● Task to carry out
In the records below, count the lines that have "will" and answer with the number alone.

Collected data:
== Segment start ==

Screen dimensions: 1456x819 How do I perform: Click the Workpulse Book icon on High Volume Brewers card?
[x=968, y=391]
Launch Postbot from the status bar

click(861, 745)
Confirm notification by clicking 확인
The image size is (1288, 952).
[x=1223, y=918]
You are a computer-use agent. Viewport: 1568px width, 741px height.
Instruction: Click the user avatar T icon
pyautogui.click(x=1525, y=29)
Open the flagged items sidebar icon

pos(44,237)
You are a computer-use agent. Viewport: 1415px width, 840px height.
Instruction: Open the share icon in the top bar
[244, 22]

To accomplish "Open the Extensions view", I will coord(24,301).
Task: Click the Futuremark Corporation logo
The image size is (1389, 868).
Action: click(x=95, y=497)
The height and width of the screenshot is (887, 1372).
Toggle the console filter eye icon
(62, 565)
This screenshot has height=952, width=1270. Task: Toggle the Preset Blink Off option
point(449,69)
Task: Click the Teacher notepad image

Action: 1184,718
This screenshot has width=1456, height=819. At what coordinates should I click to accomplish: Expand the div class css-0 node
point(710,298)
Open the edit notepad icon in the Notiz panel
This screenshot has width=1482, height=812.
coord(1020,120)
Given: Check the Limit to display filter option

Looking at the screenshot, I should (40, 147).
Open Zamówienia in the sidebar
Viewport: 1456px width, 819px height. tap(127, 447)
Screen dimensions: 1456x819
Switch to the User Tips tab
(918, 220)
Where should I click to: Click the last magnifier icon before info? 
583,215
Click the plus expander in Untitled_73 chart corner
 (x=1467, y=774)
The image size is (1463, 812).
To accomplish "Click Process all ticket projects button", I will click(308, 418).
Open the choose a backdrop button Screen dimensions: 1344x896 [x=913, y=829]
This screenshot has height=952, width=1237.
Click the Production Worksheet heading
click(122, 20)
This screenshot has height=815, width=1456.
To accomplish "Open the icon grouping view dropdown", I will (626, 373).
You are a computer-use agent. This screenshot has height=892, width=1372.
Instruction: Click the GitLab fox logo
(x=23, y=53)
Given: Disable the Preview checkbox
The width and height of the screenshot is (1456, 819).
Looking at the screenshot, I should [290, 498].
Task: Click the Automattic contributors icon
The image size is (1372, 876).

== Segment end ==

● The completed task
3